Originally used to alert players that the police were coming, the toque imitates the galloping of horses (and some say it sounds like a police siren)

===Samba de Roda===

This rhythm comes from the traditional Sambas de Roda of Bahia and is perhaps the oldest of the toques listed. It is used as a toque variation for the berimbau viola, as well as for a post-roda celebration.

==Toques created and played by Mestre Bimba ==

===São Bento grande de Bimba===

"São Bento Grande de Regional" or simply "Regional" is a fast, explosive rhythm, considered the staple toque of true Regional Rodas.

===Iúna===
Iúna is an old viola guitar rhythm used in the sambas of the Recôncavo, Bahia. Bimba, himself an accomplished master of the viola de samba, brought iuna into capoeira as a rhythm on the berimbau. He said that was an imitation of the Iúna bird's song - of the male calling and the female responding. A medium-paced and graceful game, it is played traditionally by "formados" (graduated students) at the end of the roda. Throws (baloes), in which partners throw each other and must land on their feet, are inserted within the game.

===Benguela===

Banguela is a slow rhythm created by Mestre Bimba. It is a "jogo de floreios", not in the sense of acrobatics like in Capoeira Contemporânea rodas, but in the sense that both players assist each other in creating a beautiful and flowing game that demonstrates their skills. It tends to be played close and low to the ground, since the rhythm is slow. This toque has been nicknamed "the game of the toothless".

===Idalina===

A slow to moderate rhythm, Idalina was also created by Mestre Bimba, and is often heard in regional rodas. Players tend to play both "up" and "down". "Idalina Compassada" is slower-paced, while "Idalina" is slightly faster-paced.

===Amazonas===

Amazonas is a rhythm created by Mestre Bimba. It has no traditionally-associated game, but is sometimes played during graduation rodas.

===Santa Maria===

Mestre Bimba's Santa Maria is different from the Santa Maria in Capoeira Angola. It does not have a traditionally-associated game but is played at a medium-pace. According to Mestre Nenel, Mestre Bimba's son, it is unclear whether Mestre Bimba created this rhythm.

===Cavalaria===
Mestre Bimba strove to preserve the cavalaria rhythm in honour of the past when capoeiristas used it to warn each other of the approaching police or cavalry, but it is not played during classes and rodas.

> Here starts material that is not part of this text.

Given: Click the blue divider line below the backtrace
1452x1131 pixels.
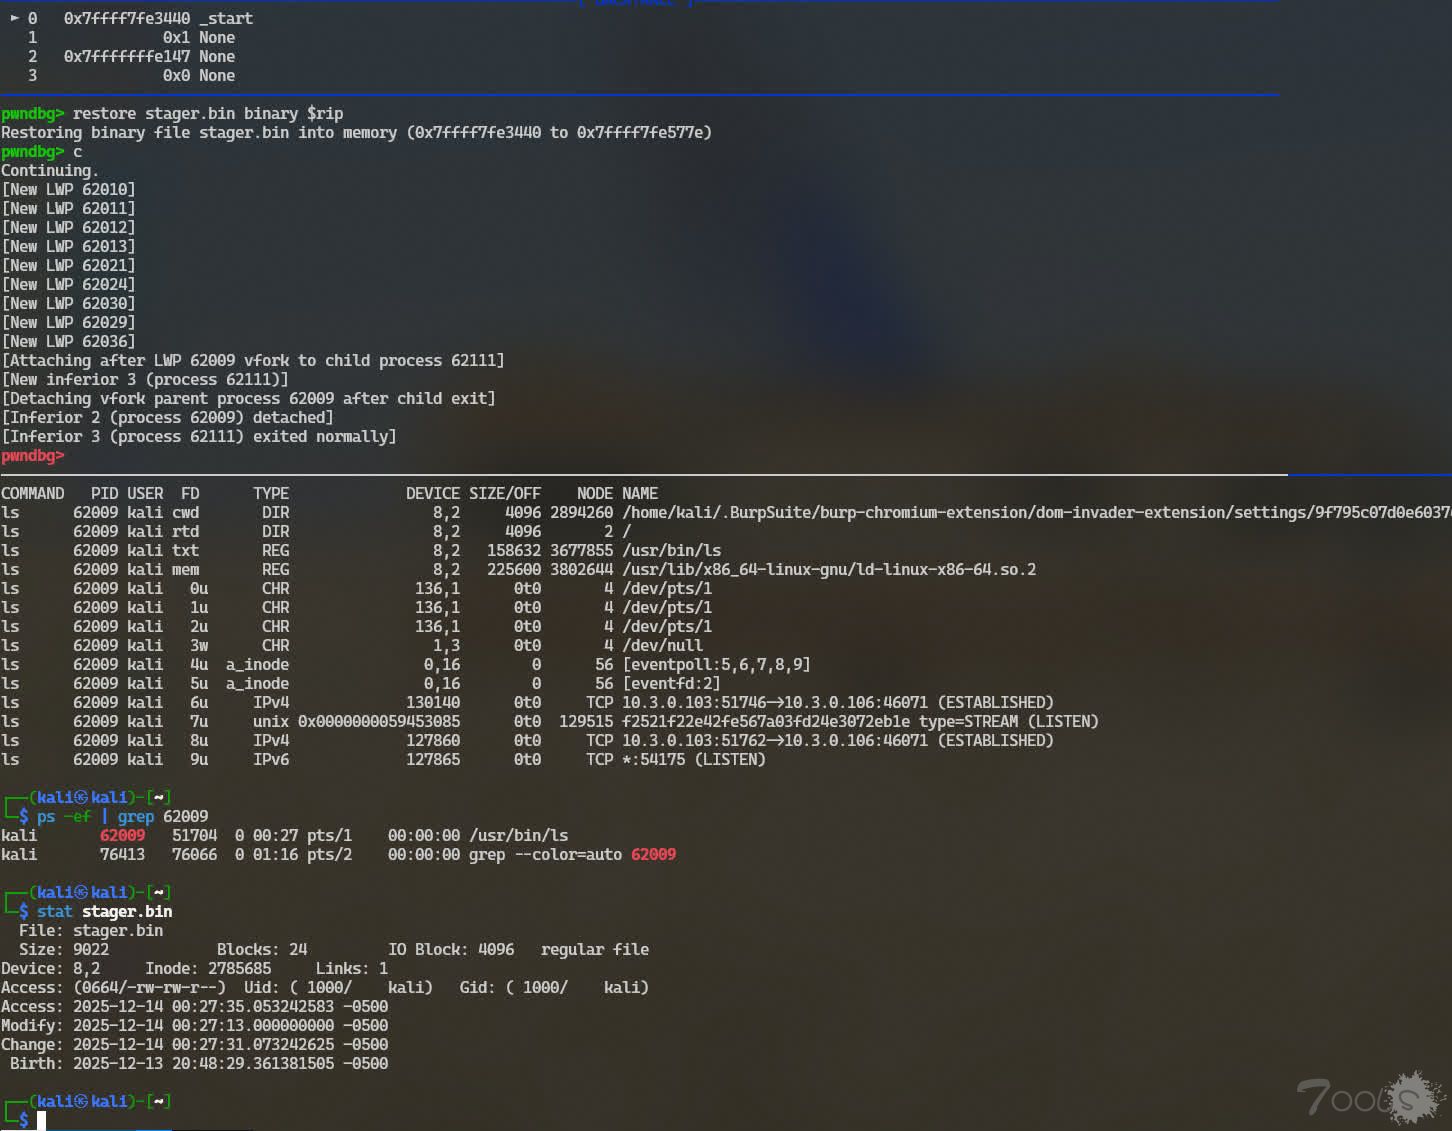Looking at the screenshot, I should [x=640, y=93].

===Hino da Capoeira Regional: (Capoeira Regional Anthem)===
The anthem of Capoeira Regional is a rhythm created by Mestre Bimba. Traditionally, it is played at the end of classes and rodas, as participants stand silently and respectfully in a circle as the toque is played

===Capoeira Contemporânea versions of Mestre Bimba's toques*===
These are modern versions of Mestre Bimba's toques and does not represent how he played them in his rodas.

===Iuna===
It usually switches between one of a set of variations and a repeated common measure.

Phrase 1:

Phrase 2:

Phrase 3:

Phrase 4:

===Amazonas===
Three Versions Below:

==Other toques==
===Miudinho===
Created by Mestre Suassuna. It is a fluid, low, fast game with many circular movements and without sweeps and hits. There is only sometimes clapping or singing.

Mestre Suassuna: "The game of miudinho is generating controversy because it is being misinterpreted. People are thinking it's a new capoeira, and it's nothing like that. I simply rescued an older capoeira, modernized the manner of playing it, changed the sequences... the name miudinho arose because I was observing that capoeiristas were playing very distant from each other and in our time we played very close; thus, I said to people, 'I want the game more minute, closer, play very tiny.' Then, I created a toque on the berimbau. Miudinho is not a new capoeira, it's a different manner to display capoeira. Just like the games of Iuna and São Bento Grande exist, the game of miudinho exists."